For all that’s been written about work-life balance, getting it right still feels hard. Supreme Court Justice Ruth Badger Ginsburg once said, “You can’t have it all at once. Over my lifespan, I think I have had it all.” Wise words from the justice nicknamed the Notorious R.B.G., as sequencing is one of the secrets to making this work.
The second secret is to pick an entrepreneurial venture where you build on the skills you were famous for in your corporate career. This gives you insurance that you can keep one foot in the door should your itch to run a larger organization comes back.
A few years ago, Darren Mangus was a rising star in retail. He managed a large region of stores for Ulta Beauty and eventually was the VP of HR. So it was curious when he quit and moved his family from Chicago to North Carolina to buy a country club.
Everyone thought he was crazy. But there were four things Darren was crazy about–his dream to run his own business, his love of golf, his love of building teams and his love of retail. All of these helped him turn the business around in three ways.
1. Use your unique skills to unlock value others can’t see.
The country club, Salem Glen, shrank to 75 members. The previous owner assumed there was nothing he could do and let it go. But Darren saw that the golf course wasn’t the problem. It was a Jack Nicklaus designed course in a thriving community of 375 homes. He just needed more customers.
People liked playing golf there, but few people spent time there afterwards. As a skilled retailer he knew how to create a great experience. He made sure his club’s superconsumers were taken care of and they told others. They told him what the good, bad and ugly were, and he rolled up his sleeves to fix it.
He wore every hat from janitor to general manager. Once he optimized the experience, Darren and his wife Kris spent a ton of time connecting with everyone that came through their doors and in the neighborhood to create a gathering place for the community.
2. Focus on what you can be famous for and outsource the rest.
To win in retail, you need to make choices about what you are famous for. Darren focused on the pro shop. He rebuilt relationships with the vendors that had turned their back on Salem Glen and fought hard to get the brands that his superconsumers wanted.
But Darren knew that getting the bar and restaurant right was important too. But he smartly chose to partner with a popular restaurant in the area called Five Points. They used his golf course open a second location. It has been a success and took a lot off of Darren’s plate.
3. Build a great team and let them lead.
Darren’s retail expertise helped turn the business around with now close to 200 members and climbing in under two years. But to keep it going required Darren to tap into his HR expertise. He made sure to build a great team around him with clear roles. Darren’s skills in team and culture building paid off where his team has real ownership of the turnaround and can largely run it independently.
Shortly after the turnaround, a former colleague of Darren’s called and asked if he would be interested in discussing a SVP role for Ratner companies (the largest family owned chain of hair salons in the country)

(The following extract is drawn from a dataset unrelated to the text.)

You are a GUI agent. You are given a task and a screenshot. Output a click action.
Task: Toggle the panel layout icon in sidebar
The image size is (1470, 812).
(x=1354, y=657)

The same people who told Darren he was crazy for leaving Ulta to buy a golf course told him he’d be crazy to leave. But after mulling it over, he realized that his golf course strategy was set and all that needed to be done was to execute it with some occasional guidance. The itch to be a leader in a large company again was still there, so he accepted the role and is now doing both.
This story was instructive and inspiring to me as well. I’m loving my life as a solo-preneur with a great balance of helping companies of all sizes grow, writing and speaking about growth and being home with my family. But as different consulting firms reach out and inquire if I want to come back to a large firm, it makes me wistful and wonder. But now I have a roadmap for how to have my cake and eat it too.